Comment deadline on all is 8 October 2004. The EDs will be available on the IASB's website starting 19 July. Click for Press Release (PDF 41k).
First-time adoption of IAS 39
The ED Transition and Initial Recognition of Financial Assets and Financial Liabilities proposes an amendment that would apply when entities first adopt IAS 39. It would give an entity a choice of applying the "day one gain and loss" recognition requirements either prospectively to transactions entered into after 25 October 2002 or retrospectively under IAS 39.104.
"Day one gains and losses" arise when the transaction price differs from fair values calculated by using, for example, a valuation model.

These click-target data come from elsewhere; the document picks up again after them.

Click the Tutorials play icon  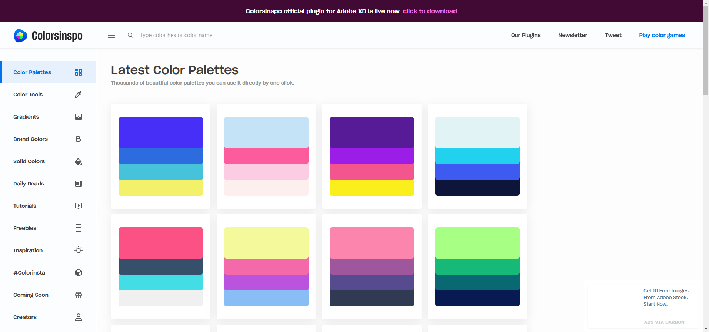78,206
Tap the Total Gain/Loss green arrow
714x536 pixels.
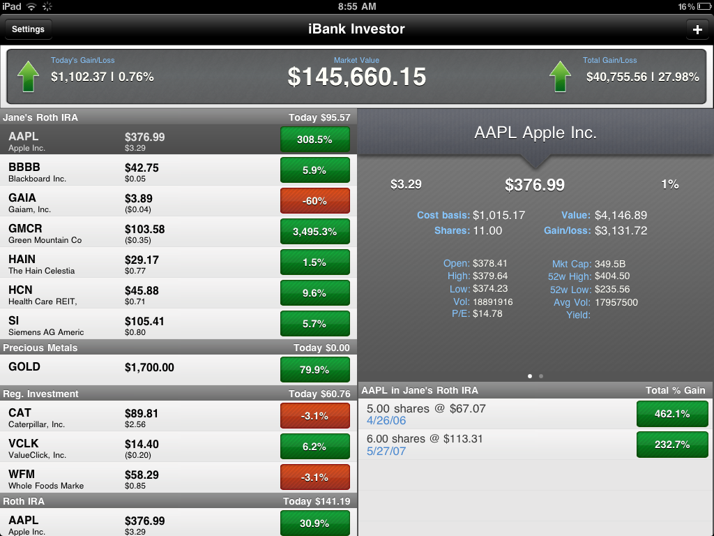click(x=561, y=76)
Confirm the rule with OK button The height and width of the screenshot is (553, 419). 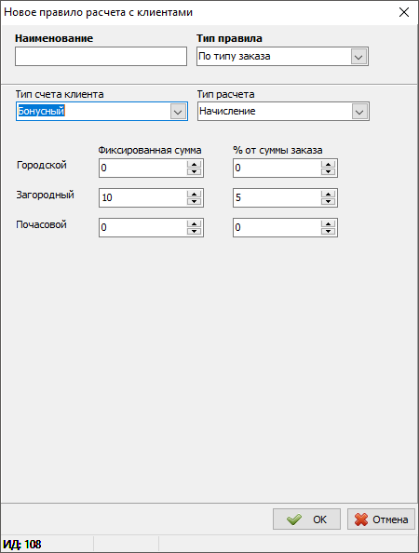click(306, 519)
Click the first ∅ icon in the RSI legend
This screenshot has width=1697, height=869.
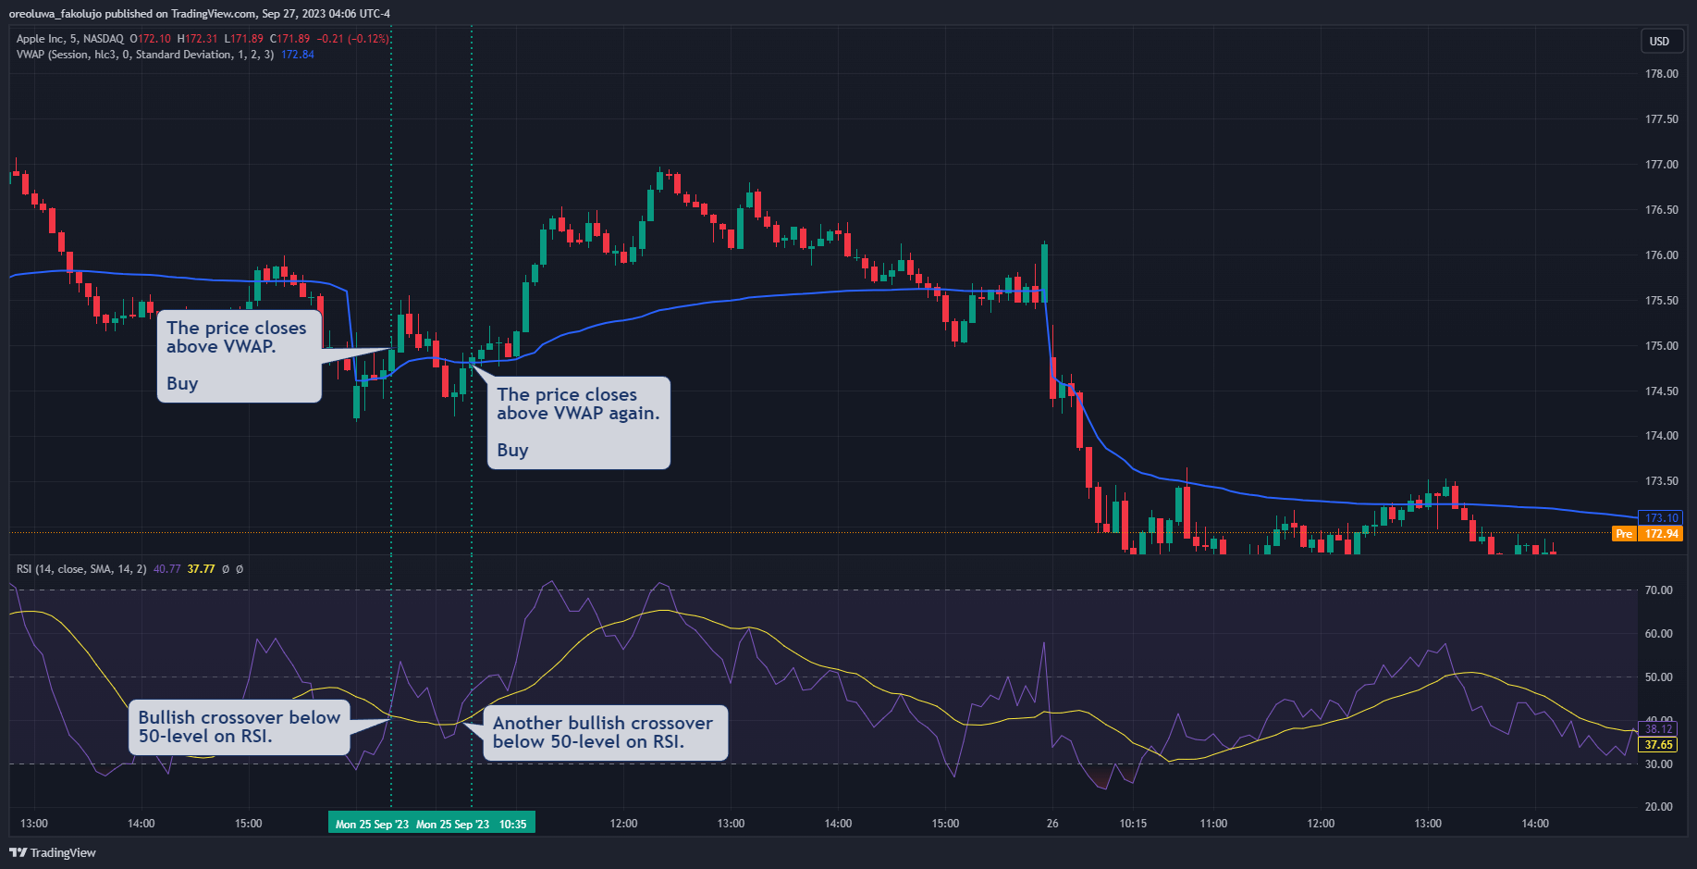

These gains and losses can only be recognised in certain circumstances – when variables in the valuation model include only data from observable markets. This change would allow entities conform their treatment under IAS 39 to US GAAP.
Proposed effective date: Annual periods beginning on or after 1 January 2005.
Cash flow hedging of forecast intragroup transactions
The ED Cash Flow Hedge Accounting of Forecast Intragroup Transactions addresses whether forecast intragroup transactions can be considered hedged items.
Under IAS 39 prior to the December 2003 revisions, forecast intragroup transactions could be designated as a hedged item if the criteria in IGC 137-14 were met. That approach was consistent with US GAAP. However, IAS 39 as revised in December 2003 removed IGC 137-14 without including its guidance in the standard. As a result, it was unclear whether forecast intragroup transactions could still be considered hedged items.
The Exposure Draft confirms that the forecast intragroup transactions can not be considered hedged items. However, the ED provides guidance that in the consolidated accounts, a highly probable forecasted external transaction that gives rise to an exposure that will have an effect on consolidated profit or loss can be designated as the hedged item.
Proposed effective date: Annual periods beginning on or after 1 January 2006.
Financial guarantee contracts
The ED Financial Guarantee Contracts and Credit Insurance proposes that the issuer of a financial guarantee contract should measure the contract initially at fair value. If the financial guarantee contract was issued in a stand-alone arm's length transaction to an unrelated party, its fair value at inception is likely to equal the premium received.
The ED also addresses the subsequent measurement of those guarantees:
- A guarantee that meets the IFRS 4 definition of an insurance contract (guarantee against failure of a specific debtor to pay) would initially be measured at fair value and subsequently at the higher of (a) the amount initially recognised minus amortisation under IAS 18 and (b) IAS 37.
- A guarantee arising on derecognition would be accounted for under IAS 39 (mark to market through profit or loss) even if it is like an insurance contract.
- A guarantee that is indexed based on a credit index or other variable would be treated as a derivative under IAS 39 (mark to market through profit or loss).